→ **Exercise directions**
Count the lines in the records below that contain the word "pasaporte", and give that figure alone.

Saved entries:
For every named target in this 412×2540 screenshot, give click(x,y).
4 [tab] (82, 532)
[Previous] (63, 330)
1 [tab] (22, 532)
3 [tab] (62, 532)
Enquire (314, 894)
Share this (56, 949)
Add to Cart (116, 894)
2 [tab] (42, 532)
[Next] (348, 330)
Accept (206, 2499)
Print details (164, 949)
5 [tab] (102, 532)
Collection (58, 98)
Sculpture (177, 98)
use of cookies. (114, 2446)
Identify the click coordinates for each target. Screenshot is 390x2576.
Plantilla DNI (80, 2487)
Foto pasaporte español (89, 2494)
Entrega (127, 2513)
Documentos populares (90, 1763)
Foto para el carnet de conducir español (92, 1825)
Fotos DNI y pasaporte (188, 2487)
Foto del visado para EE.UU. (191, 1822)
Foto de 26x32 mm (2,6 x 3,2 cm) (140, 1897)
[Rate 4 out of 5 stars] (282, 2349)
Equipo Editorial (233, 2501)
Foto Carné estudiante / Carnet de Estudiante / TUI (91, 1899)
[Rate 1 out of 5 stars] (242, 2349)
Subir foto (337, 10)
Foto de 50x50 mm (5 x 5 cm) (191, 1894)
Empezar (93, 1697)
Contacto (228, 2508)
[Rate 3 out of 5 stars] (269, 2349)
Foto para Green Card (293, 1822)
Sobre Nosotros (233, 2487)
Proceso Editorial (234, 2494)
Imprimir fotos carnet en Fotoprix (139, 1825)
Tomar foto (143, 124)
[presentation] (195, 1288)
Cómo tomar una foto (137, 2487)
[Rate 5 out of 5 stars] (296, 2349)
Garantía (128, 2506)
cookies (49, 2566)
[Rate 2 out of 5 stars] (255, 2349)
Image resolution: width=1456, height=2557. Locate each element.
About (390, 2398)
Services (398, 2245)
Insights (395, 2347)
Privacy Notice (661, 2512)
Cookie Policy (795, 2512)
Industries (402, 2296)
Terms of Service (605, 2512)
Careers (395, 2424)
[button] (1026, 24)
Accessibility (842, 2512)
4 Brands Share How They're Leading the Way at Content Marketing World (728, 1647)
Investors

→ **Output of the task**
2